Shirley Rhodes filed the underlying action against the City of New York City on July 12, 2004. In her complaint Rhodes alleges that she sustained serious personal injury when she tripped and fell on broken and uneven pavement on April 14, 2003. Rhodes amended her complaint to add Verizon New York, Inc. as a defendant on March 29, 2006. Verizon impleaded Difazio, one if its subcontractors, on March 30, 2007.

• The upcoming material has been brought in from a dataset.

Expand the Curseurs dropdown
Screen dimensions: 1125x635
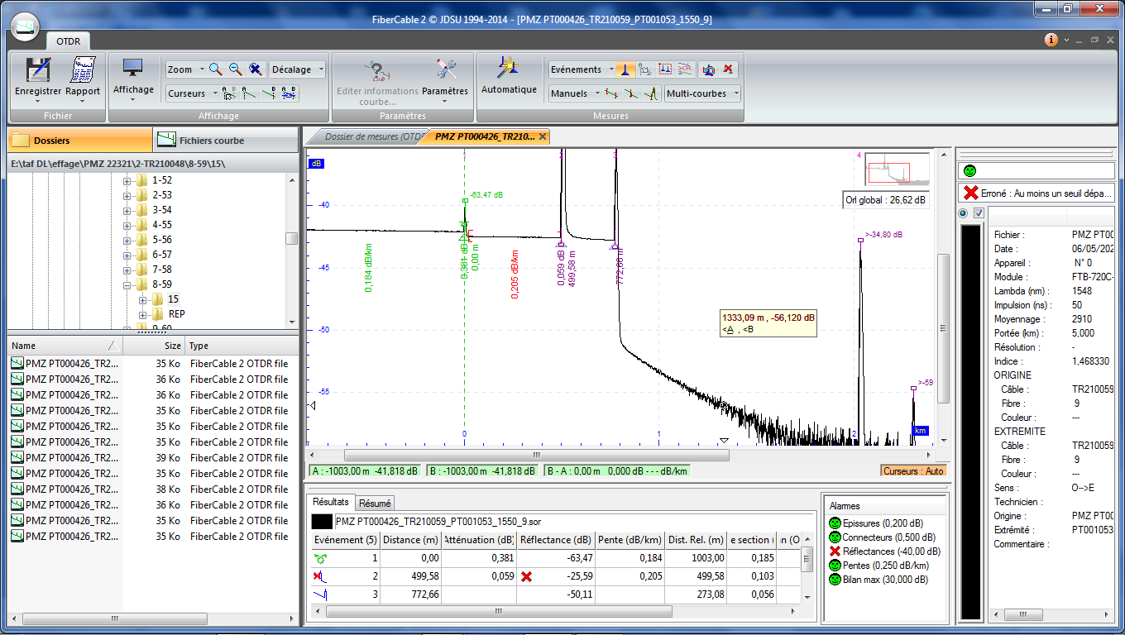192,93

On May 16, 2007, Difazio filed a notice of claim, together with the third-party complaint, with American. American initially assigned Difazio representation by the Law Offices of Edward Garfinkel, staff counsel for American, on July 6, 2007. A month later, on August 21, 2007, American's authorised representative, AIG Domestic Claims, Inc., disclaimed coverage on the grounds that the underlying incident occurred almost four years prior to the effective period of the policy and was, thus, not covered.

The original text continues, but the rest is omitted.